Welcome to Late Night Retro Television Reviews, a feature where we review some of our favorite and least favorite shows of the past! On Thursdays, I will be reviewing Highway to Heaven, which aired on NBC from 1984 to 1989. The entire show is currently streaming on Freevee and several other services!
This week, Jonathan helps a novelist get in touch with his long-passed muse. He also helps him repair his relationship with his grandson before it’s time to move on.
Episode 2.22 “Sail Away”
(Dir by Michael Landon, originally aired on April 2nd, 1986)
Two novelists travel to a remote island.
Frank Worton (Lew Ayres) grew up on the island and was inspired to write a series of paperback romances based on his love for a girl named Jenna. Sadly, Jenna died when Frank was a teenager and his books were his way of trying to get continue their relationship, if just in his imagination.
Todd Worton (David Einser) is Frank’s grandson. Todd writes 3,000 words a day and is very strict about his routine. He’s never written anything as successful as his grandfather’s pulpy romances and he feels that his grandfather has never respected his work. What Todd doesn’t realize is that Frank feels the same way about him.
When they travel to the Island, Frank starts to act strangely. He moves into the abandoned house where Jenna lived and claims that it still looks the same as it did when he was a young man. At one point, he thinks that he sees Jenna walking along the beach. Is he going senile or is he being haunted by a ghost?
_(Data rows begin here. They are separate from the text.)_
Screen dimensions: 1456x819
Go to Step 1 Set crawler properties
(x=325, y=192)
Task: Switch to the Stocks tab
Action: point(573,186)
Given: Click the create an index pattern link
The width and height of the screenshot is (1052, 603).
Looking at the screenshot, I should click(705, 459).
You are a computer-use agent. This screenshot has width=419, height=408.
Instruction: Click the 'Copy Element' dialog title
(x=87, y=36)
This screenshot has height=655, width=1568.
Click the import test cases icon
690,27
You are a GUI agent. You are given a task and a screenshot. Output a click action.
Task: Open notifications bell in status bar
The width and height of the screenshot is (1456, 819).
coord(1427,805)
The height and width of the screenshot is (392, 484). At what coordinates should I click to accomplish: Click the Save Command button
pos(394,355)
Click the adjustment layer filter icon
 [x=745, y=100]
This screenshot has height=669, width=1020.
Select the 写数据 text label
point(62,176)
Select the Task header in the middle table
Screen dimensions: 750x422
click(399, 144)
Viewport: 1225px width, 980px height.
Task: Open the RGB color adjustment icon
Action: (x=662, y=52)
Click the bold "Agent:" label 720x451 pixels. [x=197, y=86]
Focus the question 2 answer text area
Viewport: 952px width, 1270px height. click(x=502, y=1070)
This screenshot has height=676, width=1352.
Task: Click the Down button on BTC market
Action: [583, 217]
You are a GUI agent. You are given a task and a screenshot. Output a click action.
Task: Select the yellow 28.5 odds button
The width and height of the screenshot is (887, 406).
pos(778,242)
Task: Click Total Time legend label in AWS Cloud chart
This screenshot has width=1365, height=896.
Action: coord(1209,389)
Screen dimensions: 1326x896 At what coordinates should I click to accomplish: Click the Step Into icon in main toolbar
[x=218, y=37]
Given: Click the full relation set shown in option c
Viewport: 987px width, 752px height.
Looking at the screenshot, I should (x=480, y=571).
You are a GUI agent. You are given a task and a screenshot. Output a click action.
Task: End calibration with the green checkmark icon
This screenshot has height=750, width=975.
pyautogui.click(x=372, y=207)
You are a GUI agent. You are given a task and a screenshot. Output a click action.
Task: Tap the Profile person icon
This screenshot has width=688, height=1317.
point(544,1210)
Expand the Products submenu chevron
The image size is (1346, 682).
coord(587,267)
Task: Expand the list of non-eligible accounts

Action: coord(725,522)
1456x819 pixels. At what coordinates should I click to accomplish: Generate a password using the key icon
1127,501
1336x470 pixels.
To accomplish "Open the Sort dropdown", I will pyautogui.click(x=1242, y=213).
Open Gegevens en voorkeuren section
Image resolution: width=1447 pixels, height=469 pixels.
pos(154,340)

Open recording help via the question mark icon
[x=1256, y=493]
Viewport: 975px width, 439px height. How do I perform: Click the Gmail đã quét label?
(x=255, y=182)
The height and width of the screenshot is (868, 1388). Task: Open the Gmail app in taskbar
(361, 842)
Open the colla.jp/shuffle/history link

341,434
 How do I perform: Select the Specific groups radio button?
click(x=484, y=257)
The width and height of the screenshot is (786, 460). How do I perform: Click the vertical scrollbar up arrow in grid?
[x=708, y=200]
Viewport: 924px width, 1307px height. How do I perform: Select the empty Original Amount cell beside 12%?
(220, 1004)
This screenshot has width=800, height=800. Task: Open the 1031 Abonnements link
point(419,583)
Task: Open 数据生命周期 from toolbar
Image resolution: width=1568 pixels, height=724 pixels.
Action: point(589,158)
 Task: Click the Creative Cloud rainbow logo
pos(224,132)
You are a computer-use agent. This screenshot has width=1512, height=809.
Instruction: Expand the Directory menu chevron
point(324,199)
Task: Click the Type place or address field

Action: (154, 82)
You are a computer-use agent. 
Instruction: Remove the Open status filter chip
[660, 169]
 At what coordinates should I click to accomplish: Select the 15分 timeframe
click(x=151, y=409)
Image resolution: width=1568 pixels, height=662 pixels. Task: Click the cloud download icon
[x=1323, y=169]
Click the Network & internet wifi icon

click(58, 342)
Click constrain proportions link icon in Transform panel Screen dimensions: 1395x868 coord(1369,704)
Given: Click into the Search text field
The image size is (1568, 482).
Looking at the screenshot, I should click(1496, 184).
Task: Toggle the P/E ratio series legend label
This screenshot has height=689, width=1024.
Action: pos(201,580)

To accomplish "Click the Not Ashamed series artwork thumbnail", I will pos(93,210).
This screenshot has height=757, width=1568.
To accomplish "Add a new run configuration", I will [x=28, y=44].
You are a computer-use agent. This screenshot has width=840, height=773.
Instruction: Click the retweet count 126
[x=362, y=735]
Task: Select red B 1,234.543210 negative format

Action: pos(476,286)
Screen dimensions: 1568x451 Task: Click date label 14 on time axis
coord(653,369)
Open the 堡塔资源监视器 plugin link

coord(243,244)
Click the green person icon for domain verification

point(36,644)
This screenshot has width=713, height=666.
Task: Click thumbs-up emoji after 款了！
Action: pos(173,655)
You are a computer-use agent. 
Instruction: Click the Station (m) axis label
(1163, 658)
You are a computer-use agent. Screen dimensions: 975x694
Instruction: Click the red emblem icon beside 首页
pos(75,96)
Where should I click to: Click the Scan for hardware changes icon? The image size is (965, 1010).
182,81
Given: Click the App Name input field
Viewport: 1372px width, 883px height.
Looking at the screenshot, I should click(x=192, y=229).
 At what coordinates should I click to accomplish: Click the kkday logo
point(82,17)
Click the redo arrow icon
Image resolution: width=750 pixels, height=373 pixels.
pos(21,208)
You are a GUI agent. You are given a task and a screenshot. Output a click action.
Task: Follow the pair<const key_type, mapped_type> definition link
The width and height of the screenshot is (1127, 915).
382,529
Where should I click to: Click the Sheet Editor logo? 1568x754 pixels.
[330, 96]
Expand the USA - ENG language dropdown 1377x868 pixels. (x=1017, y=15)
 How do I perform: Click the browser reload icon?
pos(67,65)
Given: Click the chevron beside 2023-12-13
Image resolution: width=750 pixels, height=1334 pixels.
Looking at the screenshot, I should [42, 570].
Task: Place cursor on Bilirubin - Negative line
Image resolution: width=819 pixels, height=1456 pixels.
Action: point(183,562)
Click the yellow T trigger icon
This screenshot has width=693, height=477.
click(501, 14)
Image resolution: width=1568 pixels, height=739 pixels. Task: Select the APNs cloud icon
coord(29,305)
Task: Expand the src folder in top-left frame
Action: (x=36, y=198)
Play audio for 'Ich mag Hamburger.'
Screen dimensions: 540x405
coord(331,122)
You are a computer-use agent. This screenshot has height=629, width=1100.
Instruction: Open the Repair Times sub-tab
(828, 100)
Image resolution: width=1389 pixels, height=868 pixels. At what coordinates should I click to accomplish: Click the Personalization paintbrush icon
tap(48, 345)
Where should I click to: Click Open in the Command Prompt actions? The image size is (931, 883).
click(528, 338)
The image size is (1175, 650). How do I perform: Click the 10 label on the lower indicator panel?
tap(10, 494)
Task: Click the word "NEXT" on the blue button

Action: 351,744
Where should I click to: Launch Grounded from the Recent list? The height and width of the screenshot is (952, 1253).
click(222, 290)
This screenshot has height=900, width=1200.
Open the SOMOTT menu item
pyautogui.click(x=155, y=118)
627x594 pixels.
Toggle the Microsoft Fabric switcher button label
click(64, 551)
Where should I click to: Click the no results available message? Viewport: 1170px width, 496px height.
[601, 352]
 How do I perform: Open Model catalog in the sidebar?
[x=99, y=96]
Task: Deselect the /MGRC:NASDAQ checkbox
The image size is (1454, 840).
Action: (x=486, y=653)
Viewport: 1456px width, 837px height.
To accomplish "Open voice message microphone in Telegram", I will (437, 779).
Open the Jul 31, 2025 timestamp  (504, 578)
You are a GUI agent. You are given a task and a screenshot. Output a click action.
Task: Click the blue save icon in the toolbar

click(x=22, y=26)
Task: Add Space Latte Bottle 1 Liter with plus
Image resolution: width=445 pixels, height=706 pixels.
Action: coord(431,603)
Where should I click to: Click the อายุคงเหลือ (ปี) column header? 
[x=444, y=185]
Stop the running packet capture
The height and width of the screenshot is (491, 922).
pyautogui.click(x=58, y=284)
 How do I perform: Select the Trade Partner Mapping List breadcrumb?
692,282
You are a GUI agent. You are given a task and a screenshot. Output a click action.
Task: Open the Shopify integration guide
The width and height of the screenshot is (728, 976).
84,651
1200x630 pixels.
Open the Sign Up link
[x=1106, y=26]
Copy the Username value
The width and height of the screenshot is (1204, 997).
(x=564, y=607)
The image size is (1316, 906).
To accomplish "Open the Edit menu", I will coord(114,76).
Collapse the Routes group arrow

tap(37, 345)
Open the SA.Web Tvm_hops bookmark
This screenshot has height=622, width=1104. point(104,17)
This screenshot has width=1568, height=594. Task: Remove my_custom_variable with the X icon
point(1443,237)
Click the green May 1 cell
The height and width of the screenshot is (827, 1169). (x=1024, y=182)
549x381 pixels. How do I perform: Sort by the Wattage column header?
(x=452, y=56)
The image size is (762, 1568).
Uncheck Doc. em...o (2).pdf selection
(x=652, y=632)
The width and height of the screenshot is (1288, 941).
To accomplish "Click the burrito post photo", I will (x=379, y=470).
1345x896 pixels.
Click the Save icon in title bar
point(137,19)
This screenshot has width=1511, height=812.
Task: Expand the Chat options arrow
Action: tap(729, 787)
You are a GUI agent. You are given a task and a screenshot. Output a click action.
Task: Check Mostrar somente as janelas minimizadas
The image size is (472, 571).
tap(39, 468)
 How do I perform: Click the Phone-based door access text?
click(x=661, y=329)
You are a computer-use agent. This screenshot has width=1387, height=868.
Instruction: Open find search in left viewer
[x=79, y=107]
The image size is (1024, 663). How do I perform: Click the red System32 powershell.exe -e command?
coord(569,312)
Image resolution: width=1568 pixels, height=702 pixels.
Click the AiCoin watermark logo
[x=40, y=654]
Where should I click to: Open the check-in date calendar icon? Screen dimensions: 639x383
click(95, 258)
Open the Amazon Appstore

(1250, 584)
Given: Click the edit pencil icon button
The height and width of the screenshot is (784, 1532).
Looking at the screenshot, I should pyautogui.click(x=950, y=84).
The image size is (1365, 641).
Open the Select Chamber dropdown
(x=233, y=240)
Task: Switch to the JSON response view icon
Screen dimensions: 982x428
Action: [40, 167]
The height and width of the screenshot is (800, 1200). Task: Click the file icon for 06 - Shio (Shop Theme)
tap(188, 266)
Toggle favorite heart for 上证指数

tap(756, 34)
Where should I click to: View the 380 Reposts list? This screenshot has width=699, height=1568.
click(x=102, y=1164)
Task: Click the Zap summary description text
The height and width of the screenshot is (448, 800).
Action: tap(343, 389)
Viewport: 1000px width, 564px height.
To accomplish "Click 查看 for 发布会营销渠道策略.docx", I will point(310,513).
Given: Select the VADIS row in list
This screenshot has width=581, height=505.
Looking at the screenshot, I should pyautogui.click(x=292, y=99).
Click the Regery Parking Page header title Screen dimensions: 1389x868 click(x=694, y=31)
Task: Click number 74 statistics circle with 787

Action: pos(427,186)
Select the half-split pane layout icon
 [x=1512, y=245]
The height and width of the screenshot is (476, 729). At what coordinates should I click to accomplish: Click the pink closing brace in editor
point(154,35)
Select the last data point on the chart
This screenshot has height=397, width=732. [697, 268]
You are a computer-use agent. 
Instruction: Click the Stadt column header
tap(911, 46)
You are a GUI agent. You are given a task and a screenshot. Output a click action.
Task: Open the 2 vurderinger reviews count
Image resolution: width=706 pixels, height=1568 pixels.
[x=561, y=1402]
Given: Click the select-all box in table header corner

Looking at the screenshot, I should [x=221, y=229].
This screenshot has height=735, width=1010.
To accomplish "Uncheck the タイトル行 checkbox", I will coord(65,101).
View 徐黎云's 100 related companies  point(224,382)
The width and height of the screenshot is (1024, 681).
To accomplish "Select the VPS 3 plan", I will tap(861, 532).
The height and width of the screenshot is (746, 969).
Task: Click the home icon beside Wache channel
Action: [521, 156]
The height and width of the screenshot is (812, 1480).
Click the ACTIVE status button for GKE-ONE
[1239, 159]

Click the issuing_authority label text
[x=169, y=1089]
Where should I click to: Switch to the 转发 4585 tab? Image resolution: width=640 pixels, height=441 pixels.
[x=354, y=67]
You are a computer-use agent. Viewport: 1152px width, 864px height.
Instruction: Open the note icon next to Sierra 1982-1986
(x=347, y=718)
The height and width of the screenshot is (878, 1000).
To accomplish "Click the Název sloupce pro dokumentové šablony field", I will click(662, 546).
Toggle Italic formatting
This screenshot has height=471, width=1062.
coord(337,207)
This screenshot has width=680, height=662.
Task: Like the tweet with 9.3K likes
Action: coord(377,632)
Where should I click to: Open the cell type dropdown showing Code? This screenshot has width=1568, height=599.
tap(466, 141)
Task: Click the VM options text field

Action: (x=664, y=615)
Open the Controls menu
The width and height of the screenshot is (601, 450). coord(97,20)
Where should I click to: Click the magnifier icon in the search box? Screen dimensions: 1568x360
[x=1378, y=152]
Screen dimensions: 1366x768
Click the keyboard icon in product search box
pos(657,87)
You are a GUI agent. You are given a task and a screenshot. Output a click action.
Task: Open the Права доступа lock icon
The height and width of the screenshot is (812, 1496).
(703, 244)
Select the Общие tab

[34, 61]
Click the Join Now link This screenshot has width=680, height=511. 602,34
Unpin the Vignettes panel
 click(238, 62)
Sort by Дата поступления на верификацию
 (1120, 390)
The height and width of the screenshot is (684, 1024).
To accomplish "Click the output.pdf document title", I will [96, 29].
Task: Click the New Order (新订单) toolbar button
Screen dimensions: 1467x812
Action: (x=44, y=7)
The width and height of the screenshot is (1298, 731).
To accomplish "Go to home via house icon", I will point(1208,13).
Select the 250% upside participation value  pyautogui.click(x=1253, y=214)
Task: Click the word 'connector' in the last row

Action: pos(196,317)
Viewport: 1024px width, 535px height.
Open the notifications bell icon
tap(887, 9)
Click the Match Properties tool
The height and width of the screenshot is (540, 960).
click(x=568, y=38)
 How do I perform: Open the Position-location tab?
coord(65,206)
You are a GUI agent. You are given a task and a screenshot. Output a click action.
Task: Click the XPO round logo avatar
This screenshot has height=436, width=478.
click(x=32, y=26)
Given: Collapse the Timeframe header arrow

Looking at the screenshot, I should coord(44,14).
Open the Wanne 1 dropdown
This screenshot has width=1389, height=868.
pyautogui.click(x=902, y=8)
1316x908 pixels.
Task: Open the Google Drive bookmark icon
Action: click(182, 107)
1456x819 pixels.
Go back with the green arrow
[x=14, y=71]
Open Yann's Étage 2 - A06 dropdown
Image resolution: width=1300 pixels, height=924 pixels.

Or is he being prepared for death? Jonathan and Mark are running a ferry service, taking people to and from the Island. (I can understand Jonathan knowing how to do all of this, as he’s an angel. But how does Mark casually go from job to job? That man’s resume must be a mess at this point.) Just as he did with Eli Wallach a few episodes ago, Jonathan is preparing Frank to move on. By the end of the episode, Frank is boarding a sailboat and heading off with his beloved Jenna. But not before Todd reads the last novel that Frank wrote about Jenna and Frank reads the novel that Todd wrote about him. The two finally make peace and Jonathan, in voice-over, tells us that both books became best sellers.
Awwww! What a sweet episode. This episode is largely a showcase for Lew Ayres and he definitely delivers, giving a heartfelt performance as a man haunted by his past. If you don’t cry when he gets on that boat, you don’t have a heart and you might want to get that checked out. You need a heart to live or so they tell me.
In the end, this is an episode that will make you want to sail away. And while Highway to Heaven has never exactly been known as a subtle show (and I imagine that was by design), I am somewhat impressed at the restraint it must have taken to not include Styx’s Come Sail Away on the soundtrack.